With countless hours of lost productivity, financial systems disrupted for millions of users, and potentially hundreds of billions of dollars lost, this week’s AWS outage made for an unquestionably terrible day for global IT teams. Of course, it was also the worst global cloud catastrophe since the last one…and until the next.  

Whether you’re on AWS, GCP, Azure, or any other platform, major outages are a given of cloud computing reality. So what can your firm do to soften the blow? Below, I’ll offer four steps that your team can take immediately.   

1. Bring Your Skepticism – Do Your Homework

Often, teams will court disaster by walking into cloud arrangements assuming that major cloud corporations are inherently reliable. To be sure, the most-trusted firms have earned their reputation for a reason. At the same time, every cloud and hyperscaler offers a wide array of infrastructure options – AWS North America alone has 31 Availability Zones and 31 Edge Network Locations – and some options are vastly more reliable than the others.  

Indeed, AWS’s US-EAST-1 Region, the cause of this week’s outage, had been behind major disruptions in 2020, 2021, and 2023, and it was long known in certain IT circles as the least reliable region. Many firms likely understood the situation but took a calculated risk given the region’s low cost and plentiful offerings. But given the scope of the outage, it’s impossible not to consider how many firms were taken wholly by surprise – and would have surely opted for the more reliable regions had they been aware of the trade-offs. I personally have met IT leaders who chose to move to other AWS regions only after bad experiences with US-EAST-1 in the past. 

The lesson here is to do your due diligence when it comes to cloud infrastructure options, no matter what cloud you’re working with. Places to start include free tools such as Cloudprice, Cloudping, and the historical incident views from hyperscaler-provided Cloud Service Health tools.  

2. Choose Portable Over Cloud-Native 

When you’re architecting cloud configurations, the simpler route is to go cloud-native. But while it’s convenient to select applications ready-built by and for your cloud provider, these cloud-native options leave you more exposed if your cloud goes down.  

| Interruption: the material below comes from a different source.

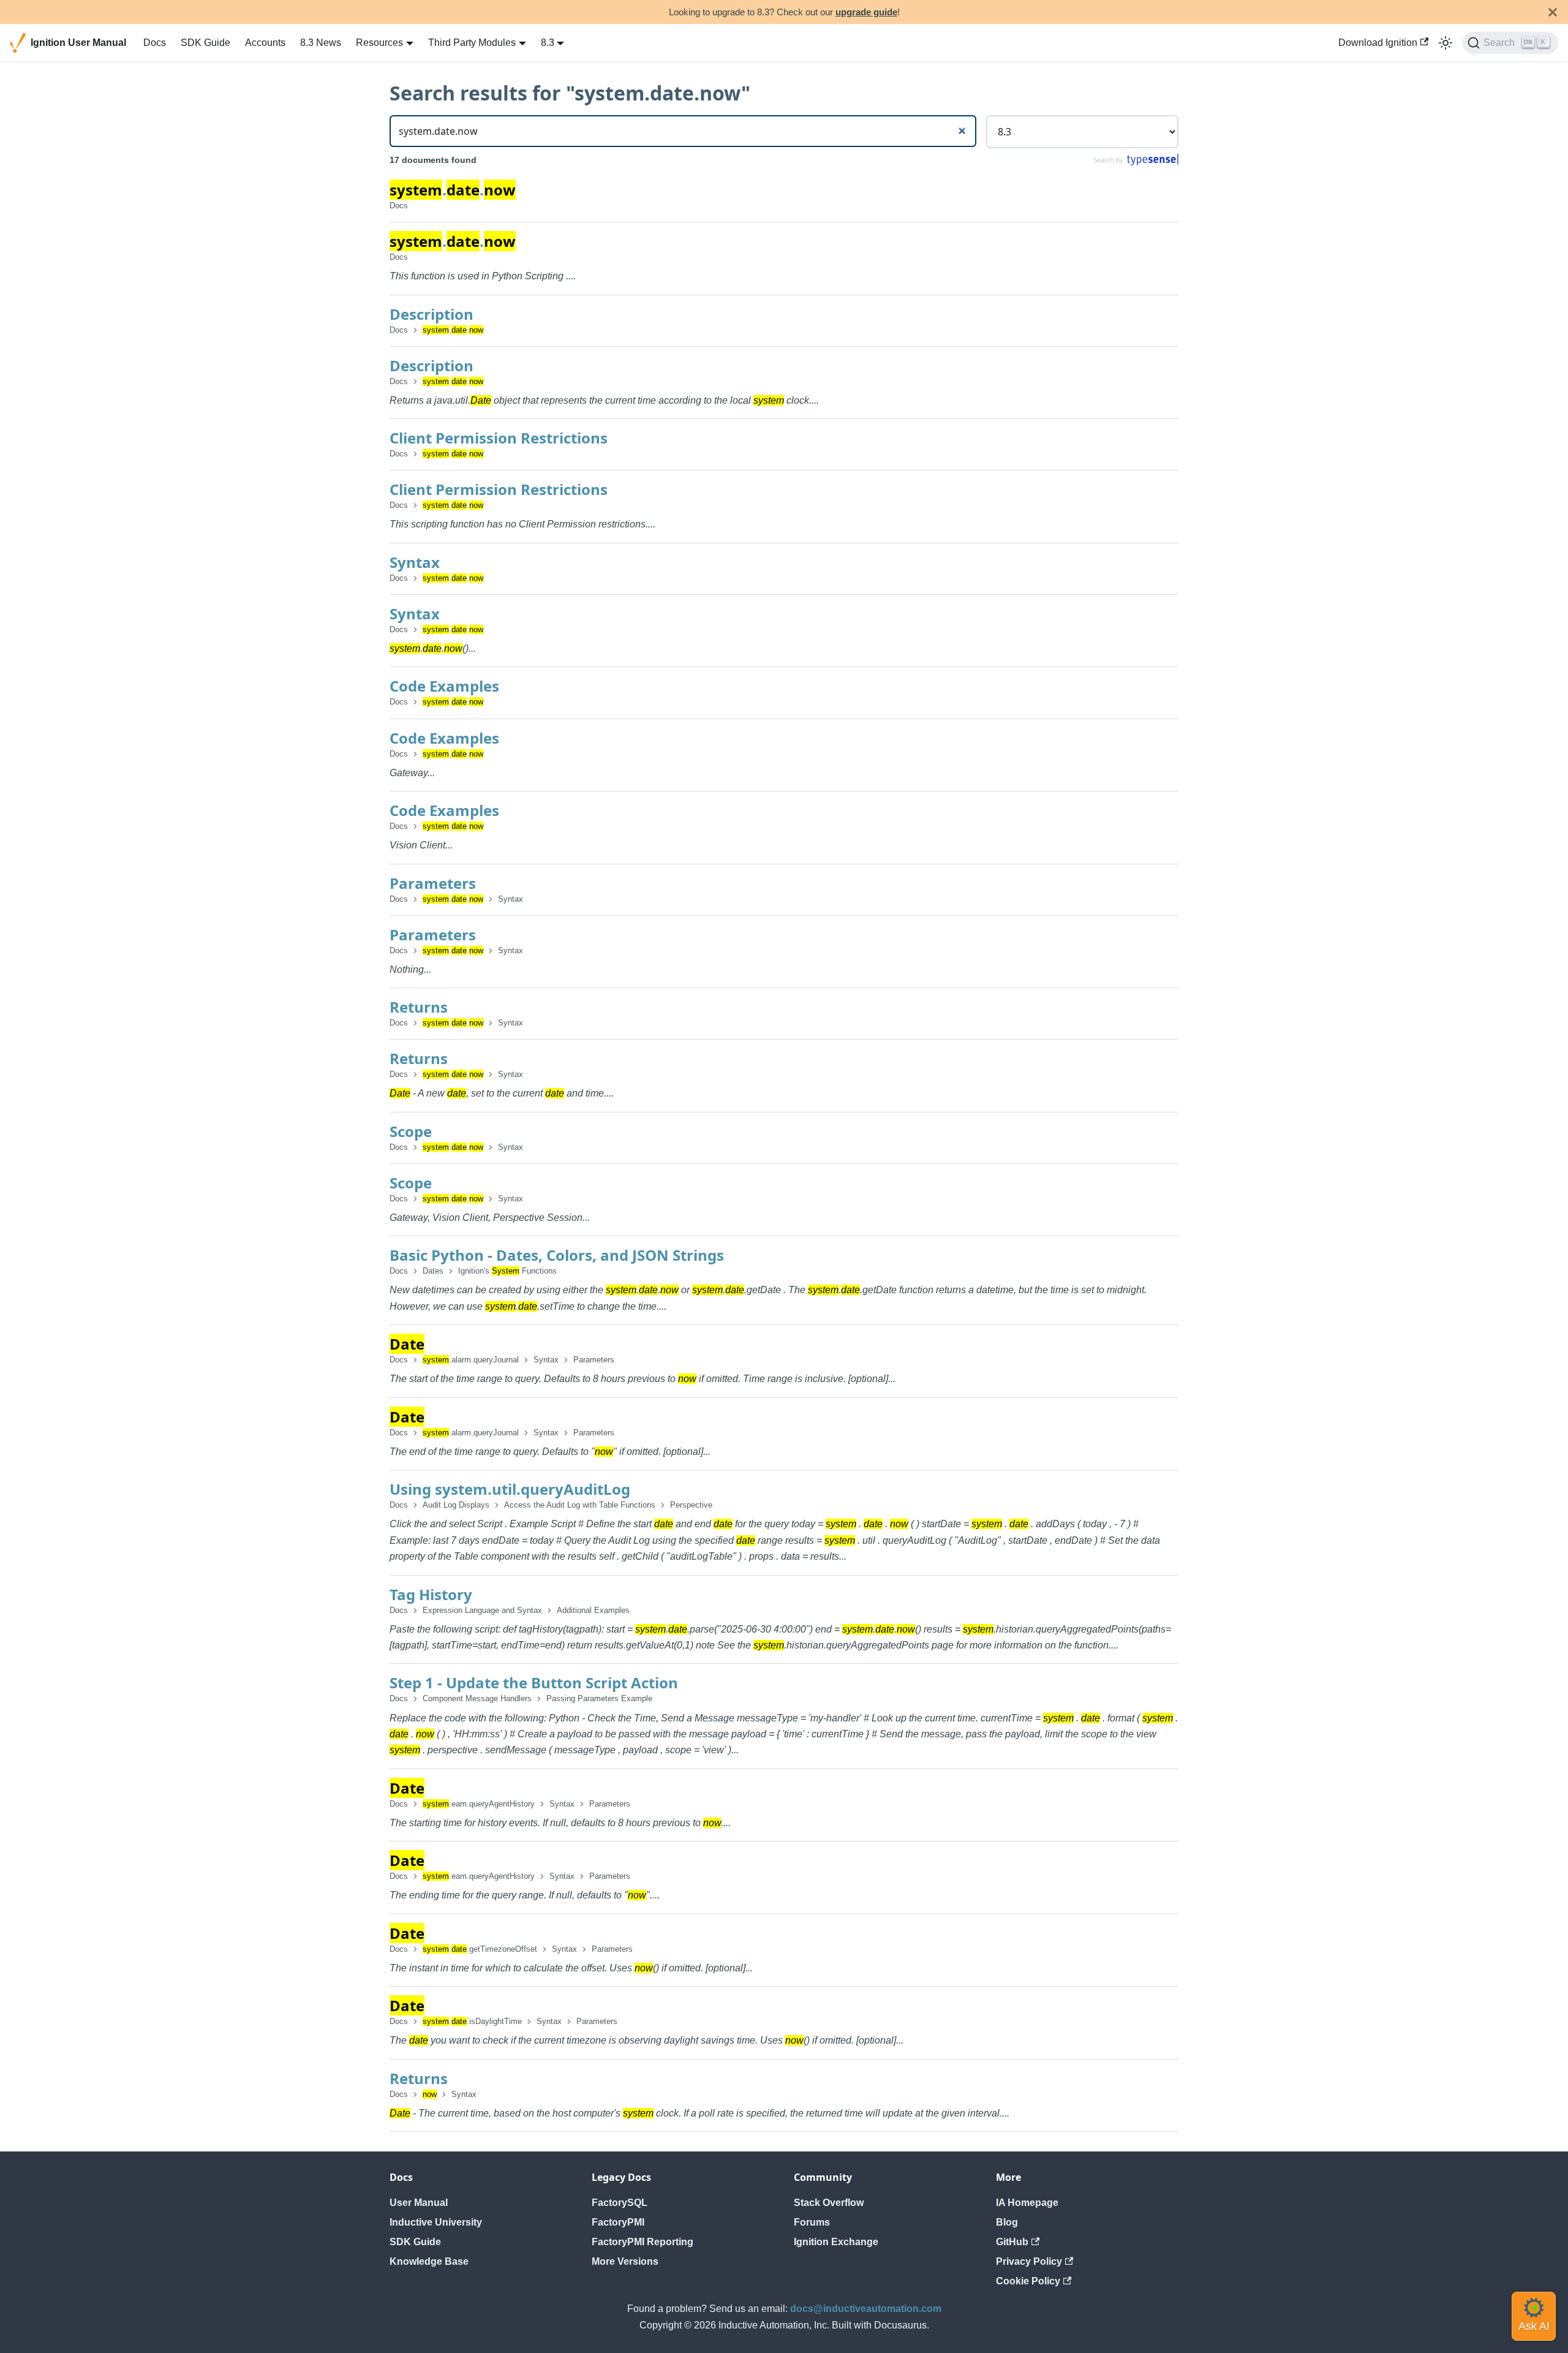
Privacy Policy (1029, 2261)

To avoid that additional layer of cloud dependency, opt for independent and/or open-source products where possible. A few examples of replacements include the ones below:
 

Category  Native Offering Example  Open-Source Alternatives Include… 
Authentication & Identity  AWS Cognito  Keycloak 
Search  Azure Monitor  Elasticsearch 
Relational Databases  Google Cloud SQL  PostgreSQL 
NoSQL Databases  AWS DynamoDB  MongoDB 
Container Orchestration  Azure Kubernetes Service (AKS)  Kubernetes 
Monitoring & Observability  Google Cloud Monitoring  Prometheus + Grafana 
Message Queues  AWS SQS/SNS  Apache Kafka 
Object Storage  Azure Blob Storage  MinIO 
API Gateway  Google Cloud API Gateway  Kong 

 

To be sure, building more of your cloud stack from scratch means more work for your teams. However, in my experience, once you have the infrastructure up and running, there’s little to no difference between adding workload to an established home-grown infrastructure or to operating on a cloud-native one. And the benefits in terms of resiliency – not to mention reduced cloud lock-in – make independent options highly worthwhile.  

3. Engineer for Failure

Given that cloud failures will happen, be sure to design your products with cloud failure in mind. One example to look at is Datadog: in a 2023 incident, the firm suddenly lost access to over half of its Kubernetes nodes in production and completely redesigned its disaster approach in response. Changes included removing architectural bottlenecks and addressing technical debt so that partial failures wouldn’t cascade through the system, improving data ingestion and storage for greater data availability during outages, and building systems to automatically recover at scale. One great place to start in your journey is to follow Datadog’s recommendation to “start with what’s important to the end user,” and build fail-safes to protect what matters most. 

4. Run on at Least Two Clouds

Of course, the best way to not be beholden to cloud failures is multicloud redundancy. Achieving true multicloud fluidity is a huge undertaking for many firms, since it’s extremely hard to translate infrastructure from one cloud into another. But building out infrastructure on just two clouds is a strong – and often doable – place to start. Critical to making this work is having a team in place with an expert in each of the clouds you’re running on.  

To be sure, nothing can shield firms completely from the impact of a massive outage like the one we saw this week. But with the right due diligence, a cloud-portable approach, engineering for failure, and using “dual-cloud” as a stepping stone to true multicloud, firms can be far more nimble when the next (and unfortunately inevitable) major cloud incident strikes.